-- Records for the exercise follows --

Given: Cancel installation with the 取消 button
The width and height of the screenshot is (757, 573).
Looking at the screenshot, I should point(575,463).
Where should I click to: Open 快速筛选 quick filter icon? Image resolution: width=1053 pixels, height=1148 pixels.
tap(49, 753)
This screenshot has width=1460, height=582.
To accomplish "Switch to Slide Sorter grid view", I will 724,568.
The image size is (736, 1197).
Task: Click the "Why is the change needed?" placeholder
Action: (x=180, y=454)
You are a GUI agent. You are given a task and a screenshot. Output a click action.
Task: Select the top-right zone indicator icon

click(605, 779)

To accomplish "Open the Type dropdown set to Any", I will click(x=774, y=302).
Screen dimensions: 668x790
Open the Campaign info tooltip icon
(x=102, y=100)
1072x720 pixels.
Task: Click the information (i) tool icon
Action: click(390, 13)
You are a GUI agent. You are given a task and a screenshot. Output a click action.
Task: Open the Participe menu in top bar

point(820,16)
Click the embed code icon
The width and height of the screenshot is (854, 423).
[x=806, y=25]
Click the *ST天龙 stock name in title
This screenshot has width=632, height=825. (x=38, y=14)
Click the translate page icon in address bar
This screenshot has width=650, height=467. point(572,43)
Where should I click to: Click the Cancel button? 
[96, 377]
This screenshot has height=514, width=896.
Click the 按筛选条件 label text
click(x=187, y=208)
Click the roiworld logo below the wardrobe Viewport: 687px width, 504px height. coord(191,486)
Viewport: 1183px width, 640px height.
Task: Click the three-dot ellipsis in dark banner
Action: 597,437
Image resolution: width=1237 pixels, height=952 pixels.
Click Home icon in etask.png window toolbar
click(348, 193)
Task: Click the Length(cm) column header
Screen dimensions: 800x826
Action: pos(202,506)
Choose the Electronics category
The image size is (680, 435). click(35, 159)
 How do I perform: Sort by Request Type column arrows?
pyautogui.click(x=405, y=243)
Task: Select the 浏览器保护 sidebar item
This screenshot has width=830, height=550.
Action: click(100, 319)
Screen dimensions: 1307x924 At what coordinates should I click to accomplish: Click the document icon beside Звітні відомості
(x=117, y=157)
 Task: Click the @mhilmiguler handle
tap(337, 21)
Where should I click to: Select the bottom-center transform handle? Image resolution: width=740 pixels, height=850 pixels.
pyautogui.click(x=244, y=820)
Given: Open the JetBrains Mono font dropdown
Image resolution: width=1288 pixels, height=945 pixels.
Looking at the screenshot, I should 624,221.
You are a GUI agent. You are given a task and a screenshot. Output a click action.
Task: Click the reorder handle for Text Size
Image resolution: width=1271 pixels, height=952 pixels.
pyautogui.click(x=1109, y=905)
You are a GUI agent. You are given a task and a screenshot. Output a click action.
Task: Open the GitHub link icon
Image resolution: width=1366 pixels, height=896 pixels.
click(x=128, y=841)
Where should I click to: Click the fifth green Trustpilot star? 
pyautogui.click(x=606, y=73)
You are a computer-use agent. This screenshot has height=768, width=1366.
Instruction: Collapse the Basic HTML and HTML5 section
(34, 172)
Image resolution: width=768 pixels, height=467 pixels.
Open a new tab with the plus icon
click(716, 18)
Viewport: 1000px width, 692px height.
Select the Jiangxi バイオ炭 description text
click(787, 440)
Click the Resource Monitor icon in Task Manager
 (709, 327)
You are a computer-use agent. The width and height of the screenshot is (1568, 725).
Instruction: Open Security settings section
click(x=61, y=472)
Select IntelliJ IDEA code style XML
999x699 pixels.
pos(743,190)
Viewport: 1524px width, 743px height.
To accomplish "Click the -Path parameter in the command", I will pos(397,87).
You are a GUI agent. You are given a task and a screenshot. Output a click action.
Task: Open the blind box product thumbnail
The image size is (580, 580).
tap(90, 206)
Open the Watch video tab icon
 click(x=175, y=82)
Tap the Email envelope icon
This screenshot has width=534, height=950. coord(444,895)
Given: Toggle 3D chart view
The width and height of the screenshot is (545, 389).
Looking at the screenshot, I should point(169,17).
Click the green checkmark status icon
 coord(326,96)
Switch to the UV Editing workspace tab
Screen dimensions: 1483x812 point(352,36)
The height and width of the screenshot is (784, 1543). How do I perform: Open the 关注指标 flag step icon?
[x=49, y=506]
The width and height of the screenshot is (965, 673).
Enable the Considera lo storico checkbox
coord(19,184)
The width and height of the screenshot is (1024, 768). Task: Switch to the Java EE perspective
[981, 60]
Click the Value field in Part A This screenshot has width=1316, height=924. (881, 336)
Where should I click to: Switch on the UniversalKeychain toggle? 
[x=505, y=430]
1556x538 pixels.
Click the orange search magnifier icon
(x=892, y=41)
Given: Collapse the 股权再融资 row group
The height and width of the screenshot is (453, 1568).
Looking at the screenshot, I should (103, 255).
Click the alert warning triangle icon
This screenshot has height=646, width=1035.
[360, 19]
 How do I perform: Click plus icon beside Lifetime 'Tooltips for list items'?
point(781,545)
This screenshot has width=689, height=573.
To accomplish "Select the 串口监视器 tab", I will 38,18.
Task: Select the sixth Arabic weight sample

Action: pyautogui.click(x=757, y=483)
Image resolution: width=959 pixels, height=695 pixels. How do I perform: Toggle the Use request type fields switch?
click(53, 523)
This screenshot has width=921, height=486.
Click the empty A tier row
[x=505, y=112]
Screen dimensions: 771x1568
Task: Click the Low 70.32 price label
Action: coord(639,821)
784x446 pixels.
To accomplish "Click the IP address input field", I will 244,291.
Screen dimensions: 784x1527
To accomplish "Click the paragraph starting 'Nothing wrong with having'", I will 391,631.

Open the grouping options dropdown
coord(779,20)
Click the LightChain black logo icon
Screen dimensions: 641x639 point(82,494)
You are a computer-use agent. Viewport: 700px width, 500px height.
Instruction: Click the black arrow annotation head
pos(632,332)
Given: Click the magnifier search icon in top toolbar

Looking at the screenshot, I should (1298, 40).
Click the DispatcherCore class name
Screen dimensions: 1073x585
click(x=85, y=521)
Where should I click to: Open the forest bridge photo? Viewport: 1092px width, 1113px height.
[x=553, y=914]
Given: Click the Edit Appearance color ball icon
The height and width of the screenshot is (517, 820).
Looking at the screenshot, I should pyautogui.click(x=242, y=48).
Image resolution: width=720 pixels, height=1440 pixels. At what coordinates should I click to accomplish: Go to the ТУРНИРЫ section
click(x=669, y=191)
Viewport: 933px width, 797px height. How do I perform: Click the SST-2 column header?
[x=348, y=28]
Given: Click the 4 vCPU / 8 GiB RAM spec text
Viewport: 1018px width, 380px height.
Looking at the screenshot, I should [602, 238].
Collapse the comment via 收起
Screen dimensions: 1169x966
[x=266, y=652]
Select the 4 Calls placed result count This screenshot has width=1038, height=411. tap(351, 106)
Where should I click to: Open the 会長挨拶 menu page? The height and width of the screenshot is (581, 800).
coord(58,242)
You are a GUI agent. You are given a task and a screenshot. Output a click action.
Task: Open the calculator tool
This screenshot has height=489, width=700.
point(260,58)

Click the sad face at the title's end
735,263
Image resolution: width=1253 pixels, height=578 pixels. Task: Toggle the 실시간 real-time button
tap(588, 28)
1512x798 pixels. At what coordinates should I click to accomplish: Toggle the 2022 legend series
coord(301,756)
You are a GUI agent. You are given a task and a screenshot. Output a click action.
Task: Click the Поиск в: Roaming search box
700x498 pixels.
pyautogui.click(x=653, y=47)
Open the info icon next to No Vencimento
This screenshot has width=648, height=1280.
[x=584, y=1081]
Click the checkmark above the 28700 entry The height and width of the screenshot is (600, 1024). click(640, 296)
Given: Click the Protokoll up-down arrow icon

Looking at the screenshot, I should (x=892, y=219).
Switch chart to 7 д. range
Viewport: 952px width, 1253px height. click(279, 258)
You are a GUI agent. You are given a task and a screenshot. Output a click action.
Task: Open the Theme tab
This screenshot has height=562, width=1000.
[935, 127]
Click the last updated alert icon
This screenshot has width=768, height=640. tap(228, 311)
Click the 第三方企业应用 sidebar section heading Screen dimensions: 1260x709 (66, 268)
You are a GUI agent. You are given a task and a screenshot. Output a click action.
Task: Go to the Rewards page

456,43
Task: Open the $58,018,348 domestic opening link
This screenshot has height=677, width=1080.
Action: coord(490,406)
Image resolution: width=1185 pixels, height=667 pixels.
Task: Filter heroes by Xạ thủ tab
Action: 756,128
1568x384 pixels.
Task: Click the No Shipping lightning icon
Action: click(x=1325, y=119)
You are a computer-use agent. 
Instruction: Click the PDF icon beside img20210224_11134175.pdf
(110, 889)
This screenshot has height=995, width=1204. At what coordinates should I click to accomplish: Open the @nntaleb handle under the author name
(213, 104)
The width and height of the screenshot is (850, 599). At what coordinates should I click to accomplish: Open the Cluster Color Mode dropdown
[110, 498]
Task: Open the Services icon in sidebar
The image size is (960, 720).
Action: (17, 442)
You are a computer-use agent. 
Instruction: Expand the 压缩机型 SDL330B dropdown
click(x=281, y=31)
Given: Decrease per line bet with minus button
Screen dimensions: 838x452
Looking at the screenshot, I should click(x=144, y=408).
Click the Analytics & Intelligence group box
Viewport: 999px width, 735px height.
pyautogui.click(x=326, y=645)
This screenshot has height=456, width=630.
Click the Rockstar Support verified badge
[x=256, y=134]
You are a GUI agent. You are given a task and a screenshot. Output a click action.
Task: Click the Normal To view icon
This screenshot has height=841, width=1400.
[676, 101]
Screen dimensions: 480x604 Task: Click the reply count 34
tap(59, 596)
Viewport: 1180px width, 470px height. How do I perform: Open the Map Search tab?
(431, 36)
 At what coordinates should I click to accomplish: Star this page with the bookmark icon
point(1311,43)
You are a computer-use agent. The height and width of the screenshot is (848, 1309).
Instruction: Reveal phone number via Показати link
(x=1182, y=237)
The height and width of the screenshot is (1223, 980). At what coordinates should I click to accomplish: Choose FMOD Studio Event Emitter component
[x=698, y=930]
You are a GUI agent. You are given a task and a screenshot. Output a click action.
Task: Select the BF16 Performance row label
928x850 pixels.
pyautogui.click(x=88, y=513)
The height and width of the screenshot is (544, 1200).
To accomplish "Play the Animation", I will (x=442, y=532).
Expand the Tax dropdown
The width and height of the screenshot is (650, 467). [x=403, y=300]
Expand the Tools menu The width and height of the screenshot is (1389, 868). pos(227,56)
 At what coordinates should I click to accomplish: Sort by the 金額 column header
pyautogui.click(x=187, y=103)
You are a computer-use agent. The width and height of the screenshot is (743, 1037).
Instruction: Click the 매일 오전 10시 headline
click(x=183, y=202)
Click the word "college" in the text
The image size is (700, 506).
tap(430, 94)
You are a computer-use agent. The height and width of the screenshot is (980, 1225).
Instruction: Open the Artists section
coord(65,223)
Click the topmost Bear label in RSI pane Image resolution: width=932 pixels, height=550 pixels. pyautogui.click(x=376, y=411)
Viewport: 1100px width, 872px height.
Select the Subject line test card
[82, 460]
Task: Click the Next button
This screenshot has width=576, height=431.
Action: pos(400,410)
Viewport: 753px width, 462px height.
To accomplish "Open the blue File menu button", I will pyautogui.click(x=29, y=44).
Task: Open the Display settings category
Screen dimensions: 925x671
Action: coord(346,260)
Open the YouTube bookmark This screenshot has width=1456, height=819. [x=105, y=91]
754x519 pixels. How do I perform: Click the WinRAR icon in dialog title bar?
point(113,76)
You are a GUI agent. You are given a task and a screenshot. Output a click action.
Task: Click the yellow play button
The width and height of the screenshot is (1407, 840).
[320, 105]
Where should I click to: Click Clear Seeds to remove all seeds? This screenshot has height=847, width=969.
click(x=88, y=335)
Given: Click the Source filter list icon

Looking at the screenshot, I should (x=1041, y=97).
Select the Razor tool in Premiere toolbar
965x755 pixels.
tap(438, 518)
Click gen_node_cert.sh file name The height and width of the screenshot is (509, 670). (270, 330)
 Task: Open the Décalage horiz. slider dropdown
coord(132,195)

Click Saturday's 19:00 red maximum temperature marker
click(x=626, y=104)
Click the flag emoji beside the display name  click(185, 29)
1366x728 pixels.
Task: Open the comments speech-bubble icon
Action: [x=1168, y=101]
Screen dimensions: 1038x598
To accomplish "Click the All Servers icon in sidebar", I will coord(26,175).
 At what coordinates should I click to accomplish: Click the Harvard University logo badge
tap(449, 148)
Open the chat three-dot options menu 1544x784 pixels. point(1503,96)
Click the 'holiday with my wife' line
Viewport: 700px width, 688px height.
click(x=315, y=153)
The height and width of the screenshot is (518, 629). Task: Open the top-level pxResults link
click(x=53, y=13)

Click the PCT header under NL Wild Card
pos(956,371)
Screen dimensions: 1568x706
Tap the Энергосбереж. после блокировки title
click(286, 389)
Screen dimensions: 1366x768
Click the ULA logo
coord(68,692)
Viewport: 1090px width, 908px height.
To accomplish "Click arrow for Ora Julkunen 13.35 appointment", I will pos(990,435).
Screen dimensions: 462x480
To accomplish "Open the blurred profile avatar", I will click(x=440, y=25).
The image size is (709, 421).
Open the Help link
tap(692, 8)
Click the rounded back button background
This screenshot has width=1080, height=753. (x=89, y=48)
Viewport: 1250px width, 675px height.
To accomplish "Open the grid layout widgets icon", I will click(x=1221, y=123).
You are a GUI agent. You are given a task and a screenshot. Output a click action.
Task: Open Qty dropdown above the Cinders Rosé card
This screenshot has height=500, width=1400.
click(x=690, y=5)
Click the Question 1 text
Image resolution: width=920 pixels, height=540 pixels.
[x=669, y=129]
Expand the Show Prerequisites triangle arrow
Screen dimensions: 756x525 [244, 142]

-- Records for the exercise concluded --

Problem statement:
Return each line of the listing that holds the string "computer".

Solution:
You are a computer-use agent. This screenshot has height=768, width=1366.
You are a computer-use agent. The width and height of the screenshot is (1568, 725).
You are a computer-use agent. Viewport: 700px width, 500px height.
You are a computer-use agent. 
You are a computer-use agent. 
You are a computer-use agent. The height and width of the screenshot is (848, 1309).
You are a computer-use agent. The width and height of the screenshot is (743, 1037).
You are a computer-use agent. The height and width of the screenshot is (980, 1225).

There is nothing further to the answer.